Here are some tips to help you identify birds whether you decide to go out birding or do some backyard birding in West Virginia:

  1. Size – Size is the easiest thing to notice about a bird. Birds are often measured in inches or centimeters in guide books. It’s best to take a note of the bird in terms of small, medium, or large to be able to look for it later. A small bird is about the size of a sparrow, a medium bird is about the size of a pigeon, and a large bird is the size of a goose.

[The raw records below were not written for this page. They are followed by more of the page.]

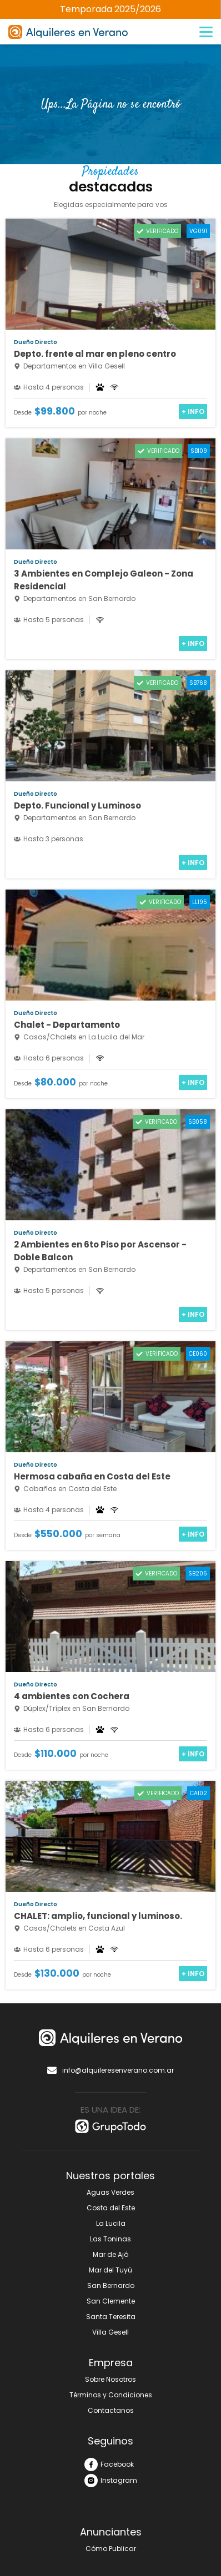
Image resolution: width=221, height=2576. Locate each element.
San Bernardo (110, 2285)
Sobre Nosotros (110, 2379)
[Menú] (206, 32)
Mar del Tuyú (110, 2270)
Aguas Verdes (110, 2192)
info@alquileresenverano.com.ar (110, 2070)
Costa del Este (111, 2208)
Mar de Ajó (110, 2254)
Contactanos (111, 2410)
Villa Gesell (110, 2332)
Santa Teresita (110, 2316)
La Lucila (110, 2223)
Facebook (109, 2464)
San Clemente (111, 2301)
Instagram (110, 2480)
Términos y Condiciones (110, 2395)
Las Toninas (110, 2239)
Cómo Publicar (111, 2548)
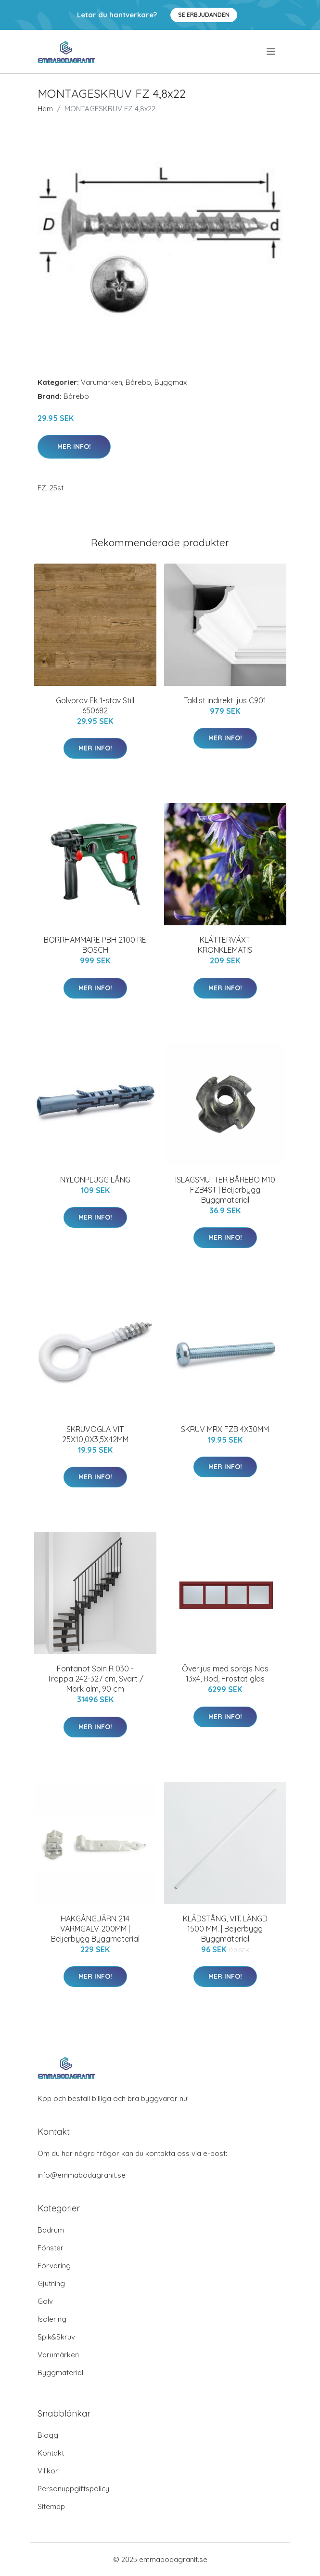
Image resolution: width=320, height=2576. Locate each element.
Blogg (48, 2435)
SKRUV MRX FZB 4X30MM (225, 1429)
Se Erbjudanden (204, 14)
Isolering (52, 2319)
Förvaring (54, 2265)
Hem (45, 108)
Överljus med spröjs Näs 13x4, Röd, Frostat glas (225, 1673)
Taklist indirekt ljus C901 (225, 700)
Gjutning (51, 2283)
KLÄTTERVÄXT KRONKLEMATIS (225, 945)
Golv (45, 2301)
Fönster (51, 2247)
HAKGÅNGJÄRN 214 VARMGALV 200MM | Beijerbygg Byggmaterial (95, 1929)
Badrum (51, 2229)
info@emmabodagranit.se (82, 2175)
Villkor (48, 2470)
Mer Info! (74, 446)
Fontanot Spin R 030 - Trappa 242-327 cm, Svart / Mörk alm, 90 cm (95, 1679)
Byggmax (170, 382)
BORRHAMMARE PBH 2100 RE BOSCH (95, 945)
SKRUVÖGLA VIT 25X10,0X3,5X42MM (95, 1434)
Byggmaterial (60, 2372)
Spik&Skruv (56, 2336)
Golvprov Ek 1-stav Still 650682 (95, 705)
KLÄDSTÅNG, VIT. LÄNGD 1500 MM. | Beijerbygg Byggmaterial (225, 1929)
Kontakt (51, 2453)
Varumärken (101, 382)
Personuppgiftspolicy (73, 2488)
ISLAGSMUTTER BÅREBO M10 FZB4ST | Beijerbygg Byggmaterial (225, 1190)
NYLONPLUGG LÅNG (95, 1179)
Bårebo (138, 382)
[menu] (271, 51)
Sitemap (51, 2506)
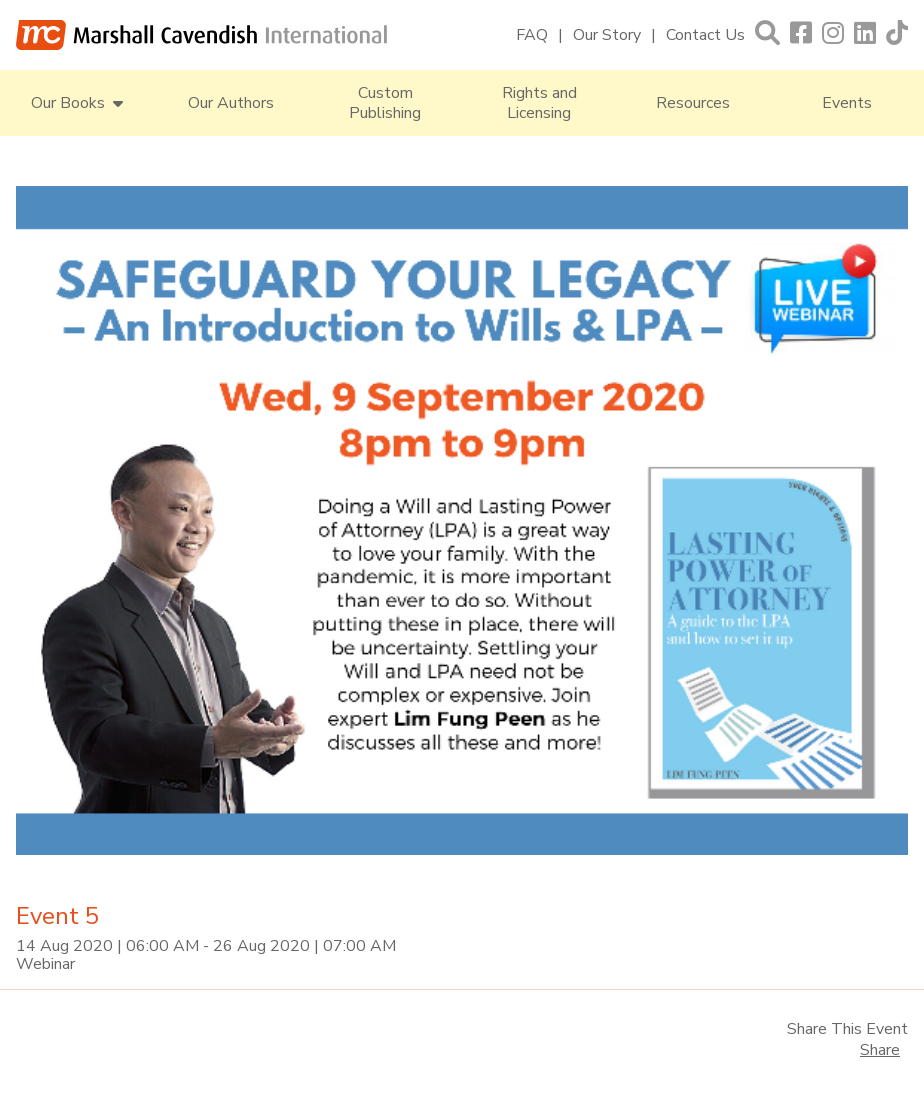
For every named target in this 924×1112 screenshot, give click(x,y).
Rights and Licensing (539, 103)
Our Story (607, 35)
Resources (693, 103)
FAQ (532, 35)
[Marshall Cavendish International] (202, 35)
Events (847, 103)
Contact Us (705, 35)
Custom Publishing (385, 103)
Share (880, 1050)
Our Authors (231, 103)
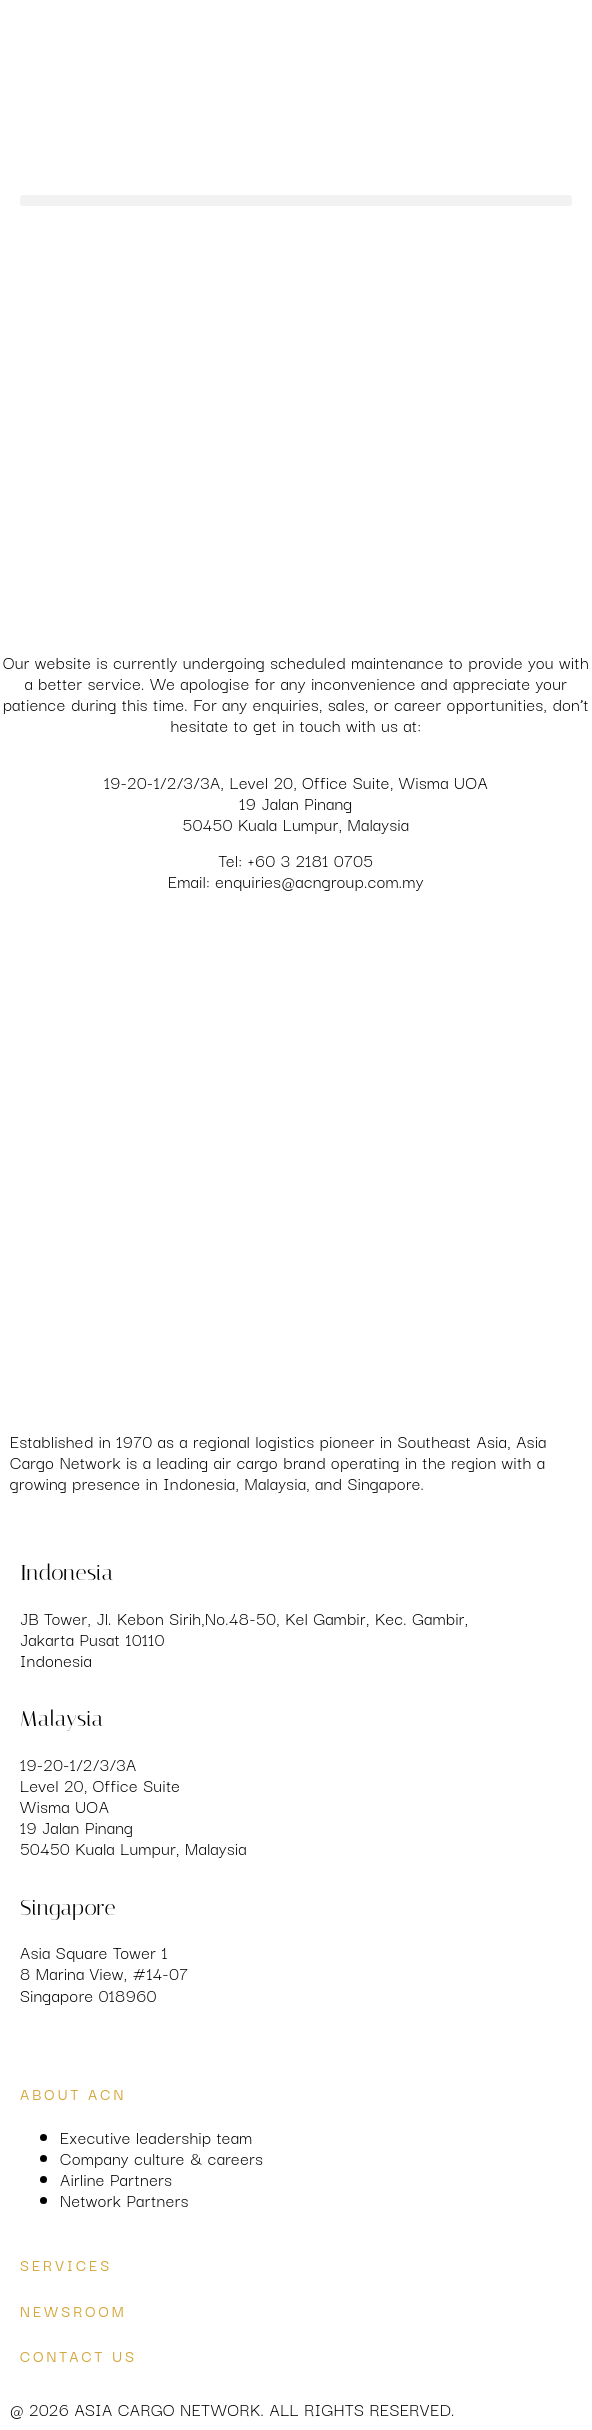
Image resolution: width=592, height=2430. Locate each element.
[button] (296, 200)
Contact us (78, 2355)
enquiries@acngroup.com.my (319, 881)
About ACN (73, 2093)
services (66, 2264)
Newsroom (73, 2310)
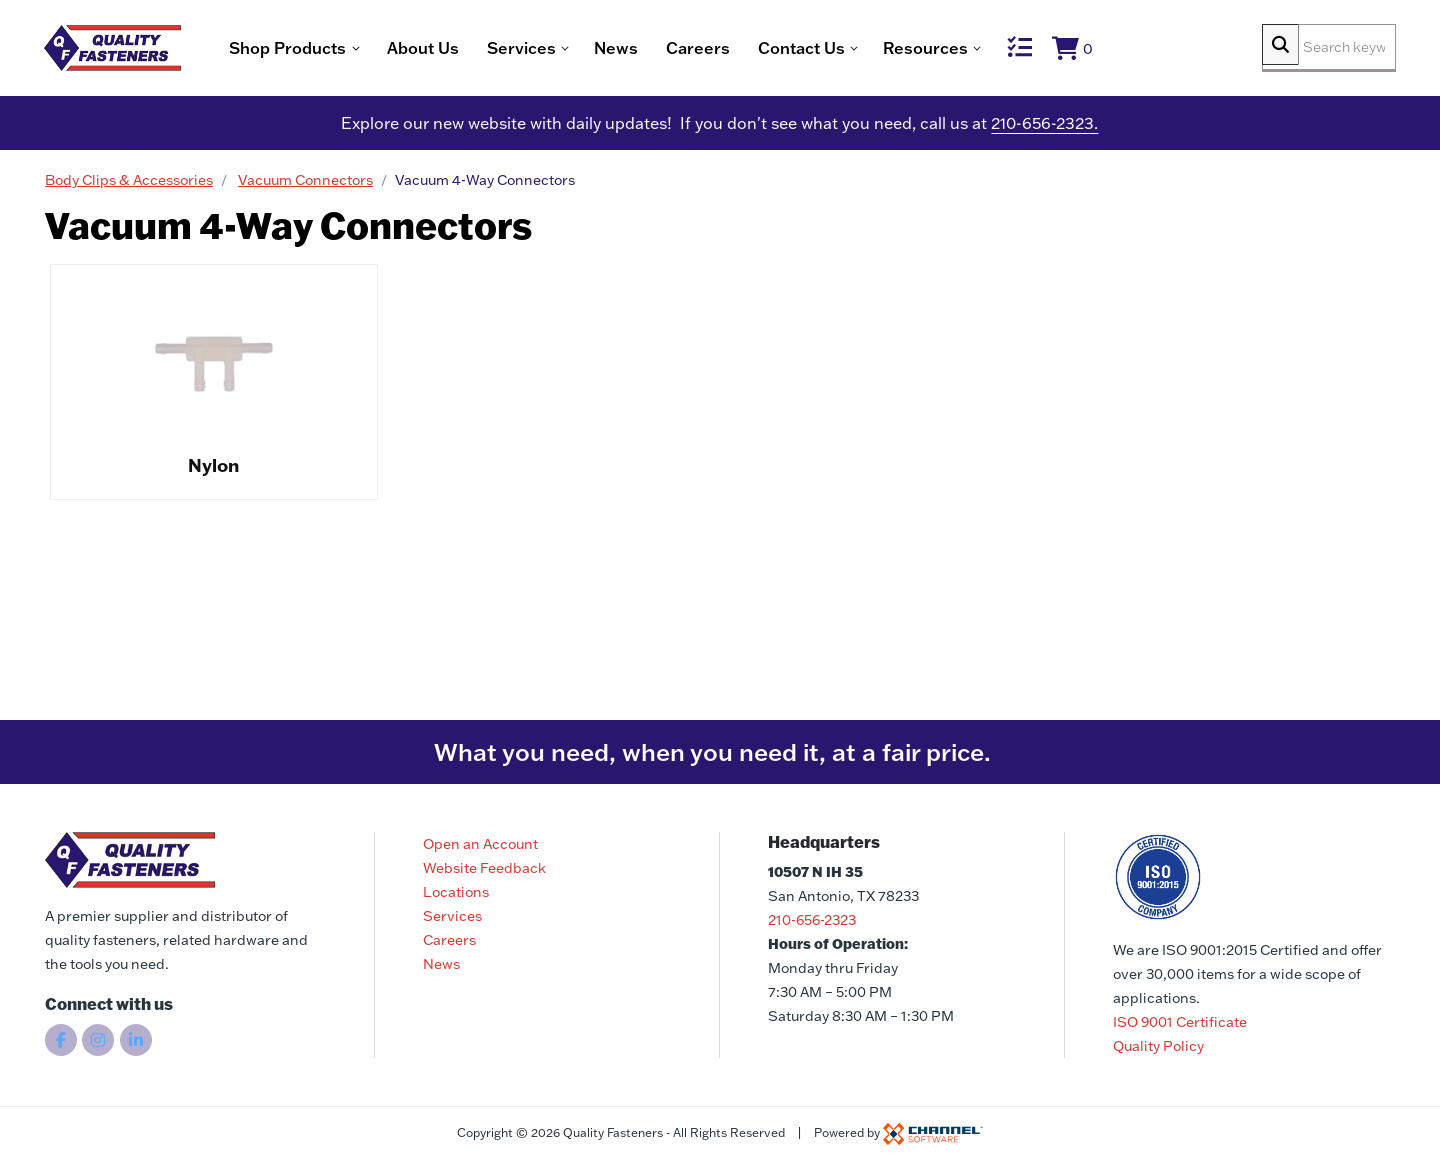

  2. Shape – Take note of the bird’s silhouette and jot it down or draw the outline. Look at tail length, bill shape, wing shape, and overall body shape.
  3. Color pattern – Take a note of the main color of the head, back, belly, wings, and tail for the main color and then any secondary colors or patterns. Also, take note of any patterns such as banding, spots, or highlights.
  4. Behavior – Are they on the ground or high up in the trees. Are they in flocks or on their own? Can you spot what they are eating?
  5. Habitat – Woodlands, parks, shrubs, grasslands or meadows, shore or marsh.
  6. Use a bird identification app such as those created by ebird or Audubon.